Problem to solve → Exactly as they appear, output all of the entries.

Supplied information →

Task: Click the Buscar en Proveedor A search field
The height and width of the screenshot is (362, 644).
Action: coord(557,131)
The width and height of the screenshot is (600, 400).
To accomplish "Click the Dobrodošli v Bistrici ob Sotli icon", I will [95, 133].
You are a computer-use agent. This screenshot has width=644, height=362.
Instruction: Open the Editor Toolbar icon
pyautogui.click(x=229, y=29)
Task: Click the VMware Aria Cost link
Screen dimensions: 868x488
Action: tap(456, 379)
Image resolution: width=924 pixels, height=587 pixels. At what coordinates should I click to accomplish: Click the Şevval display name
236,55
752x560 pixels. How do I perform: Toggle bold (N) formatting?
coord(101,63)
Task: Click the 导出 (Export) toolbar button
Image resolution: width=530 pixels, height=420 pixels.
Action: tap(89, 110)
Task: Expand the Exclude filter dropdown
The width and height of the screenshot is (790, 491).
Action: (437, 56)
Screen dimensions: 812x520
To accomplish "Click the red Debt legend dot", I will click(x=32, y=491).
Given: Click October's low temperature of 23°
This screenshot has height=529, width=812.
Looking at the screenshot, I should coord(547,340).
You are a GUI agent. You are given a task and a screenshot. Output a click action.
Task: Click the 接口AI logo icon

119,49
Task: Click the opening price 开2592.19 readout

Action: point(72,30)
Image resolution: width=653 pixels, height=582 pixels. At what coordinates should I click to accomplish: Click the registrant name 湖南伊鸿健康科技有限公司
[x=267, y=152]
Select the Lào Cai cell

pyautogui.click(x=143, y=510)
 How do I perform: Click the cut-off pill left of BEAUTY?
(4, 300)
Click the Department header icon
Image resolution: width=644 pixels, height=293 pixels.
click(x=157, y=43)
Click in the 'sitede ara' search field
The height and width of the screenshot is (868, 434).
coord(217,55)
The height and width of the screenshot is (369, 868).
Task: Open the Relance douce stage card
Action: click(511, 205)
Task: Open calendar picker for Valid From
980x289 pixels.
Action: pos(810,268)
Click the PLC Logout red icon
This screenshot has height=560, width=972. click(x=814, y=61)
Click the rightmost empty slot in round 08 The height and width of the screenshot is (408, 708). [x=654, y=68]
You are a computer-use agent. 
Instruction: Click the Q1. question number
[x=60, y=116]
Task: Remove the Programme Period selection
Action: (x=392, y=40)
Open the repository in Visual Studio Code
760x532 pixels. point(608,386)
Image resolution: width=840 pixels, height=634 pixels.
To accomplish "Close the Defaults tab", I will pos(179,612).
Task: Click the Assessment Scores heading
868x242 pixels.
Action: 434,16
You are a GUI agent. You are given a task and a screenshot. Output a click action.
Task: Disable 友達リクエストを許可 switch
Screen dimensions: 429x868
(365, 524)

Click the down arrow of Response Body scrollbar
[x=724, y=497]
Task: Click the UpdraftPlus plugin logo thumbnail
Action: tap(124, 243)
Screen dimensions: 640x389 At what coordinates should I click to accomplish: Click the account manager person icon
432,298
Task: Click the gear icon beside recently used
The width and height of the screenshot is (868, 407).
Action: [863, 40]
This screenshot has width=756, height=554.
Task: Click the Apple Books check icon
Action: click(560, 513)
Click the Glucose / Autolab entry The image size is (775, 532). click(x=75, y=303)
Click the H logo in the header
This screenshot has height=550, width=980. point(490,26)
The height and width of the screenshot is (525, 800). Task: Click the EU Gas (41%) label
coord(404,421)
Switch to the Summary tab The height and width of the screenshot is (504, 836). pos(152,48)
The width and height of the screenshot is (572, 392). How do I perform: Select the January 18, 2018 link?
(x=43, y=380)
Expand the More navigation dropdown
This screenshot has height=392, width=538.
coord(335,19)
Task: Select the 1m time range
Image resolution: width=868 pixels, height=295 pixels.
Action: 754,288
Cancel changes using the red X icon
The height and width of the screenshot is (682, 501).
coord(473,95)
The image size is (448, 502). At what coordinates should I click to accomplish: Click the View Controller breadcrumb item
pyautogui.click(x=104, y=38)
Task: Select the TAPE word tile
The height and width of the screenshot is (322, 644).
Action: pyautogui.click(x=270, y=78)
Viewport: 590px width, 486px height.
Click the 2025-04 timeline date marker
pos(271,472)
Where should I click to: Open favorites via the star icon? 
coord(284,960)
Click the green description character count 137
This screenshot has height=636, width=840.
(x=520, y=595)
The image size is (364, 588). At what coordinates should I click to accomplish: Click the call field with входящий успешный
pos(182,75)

Exercise response →
Task: Click the Buscar en Proveedor A search field
The height and width of the screenshot is (362, 644).
Action: coord(557,131)
The width and height of the screenshot is (600, 400).
To accomplish "Click the Dobrodošli v Bistrici ob Sotli icon", I will [95, 133].
You are a computer-use agent. This screenshot has width=644, height=362.
Instruction: Open the Editor Toolbar icon
pyautogui.click(x=229, y=29)
Task: Click the VMware Aria Cost link
Screen dimensions: 868x488
Action: tap(456, 379)
Image resolution: width=924 pixels, height=587 pixels. At what coordinates should I click to accomplish: Click the Şevval display name
236,55
752x560 pixels. How do I perform: Toggle bold (N) formatting?
coord(101,63)
Task: Click the 导出 (Export) toolbar button
Image resolution: width=530 pixels, height=420 pixels.
Action: tap(89, 110)
Task: Expand the Exclude filter dropdown
The width and height of the screenshot is (790, 491).
Action: (437, 56)
Screen dimensions: 812x520
To accomplish "Click the red Debt legend dot", I will click(x=32, y=491).
Given: Click October's low temperature of 23°
This screenshot has height=529, width=812.
Looking at the screenshot, I should coord(547,340).
You are a GUI agent. You are given a task and a screenshot. Output a click action.
Task: Click the 接口AI logo icon

119,49
Task: Click the opening price 开2592.19 readout

Action: point(72,30)
Image resolution: width=653 pixels, height=582 pixels. At what coordinates should I click to accomplish: Click the registrant name 湖南伊鸿健康科技有限公司
[x=267, y=152]
Select the Lào Cai cell

pyautogui.click(x=143, y=510)
 How do I perform: Click the cut-off pill left of BEAUTY?
(4, 300)
Click the Department header icon
Image resolution: width=644 pixels, height=293 pixels.
click(x=157, y=43)
Click in the 'sitede ara' search field
The height and width of the screenshot is (868, 434).
coord(217,55)
The height and width of the screenshot is (369, 868).
Task: Open the Relance douce stage card
Action: click(511, 205)
Task: Open calendar picker for Valid From
980x289 pixels.
Action: pos(810,268)
Click the PLC Logout red icon
This screenshot has height=560, width=972. click(x=814, y=61)
Click the rightmost empty slot in round 08 The height and width of the screenshot is (408, 708). [x=654, y=68]
You are a computer-use agent. 
Instruction: Click the Q1. question number
[x=60, y=116]
Task: Remove the Programme Period selection
Action: (x=392, y=40)
Open the repository in Visual Studio Code
760x532 pixels. point(608,386)
Image resolution: width=840 pixels, height=634 pixels.
To accomplish "Close the Defaults tab", I will pos(179,612).
Task: Click the Assessment Scores heading
868x242 pixels.
Action: 434,16
You are a GUI agent. You are given a task and a screenshot. Output a click action.
Task: Disable 友達リクエストを許可 switch
Screen dimensions: 429x868
(365, 524)

Click the down arrow of Response Body scrollbar
[x=724, y=497]
Task: Click the UpdraftPlus plugin logo thumbnail
Action: tap(124, 243)
Screen dimensions: 640x389 At what coordinates should I click to accomplish: Click the account manager person icon
432,298
Task: Click the gear icon beside recently used
The width and height of the screenshot is (868, 407).
Action: [863, 40]
This screenshot has width=756, height=554.
Task: Click the Apple Books check icon
Action: click(560, 513)
Click the Glucose / Autolab entry The image size is (775, 532). click(x=75, y=303)
Click the H logo in the header
This screenshot has height=550, width=980. point(490,26)
The height and width of the screenshot is (525, 800). Task: Click the EU Gas (41%) label
coord(404,421)
Switch to the Summary tab The height and width of the screenshot is (504, 836). pos(152,48)
The width and height of the screenshot is (572, 392). How do I perform: Select the January 18, 2018 link?
(x=43, y=380)
Expand the More navigation dropdown
This screenshot has height=392, width=538.
coord(335,19)
Task: Select the 1m time range
Image resolution: width=868 pixels, height=295 pixels.
Action: 754,288
Cancel changes using the red X icon
The height and width of the screenshot is (682, 501).
coord(473,95)
The image size is (448, 502). At what coordinates should I click to accomplish: Click the View Controller breadcrumb item
pyautogui.click(x=104, y=38)
Task: Select the TAPE word tile
The height and width of the screenshot is (322, 644).
Action: pyautogui.click(x=270, y=78)
Viewport: 590px width, 486px height.
Click the 2025-04 timeline date marker
pos(271,472)
Where should I click to: Open favorites via the star icon? 
coord(284,960)
Click the green description character count 137
This screenshot has height=636, width=840.
(x=520, y=595)
The image size is (364, 588). At what coordinates should I click to accomplish: Click the call field with входящий успешный
pos(182,75)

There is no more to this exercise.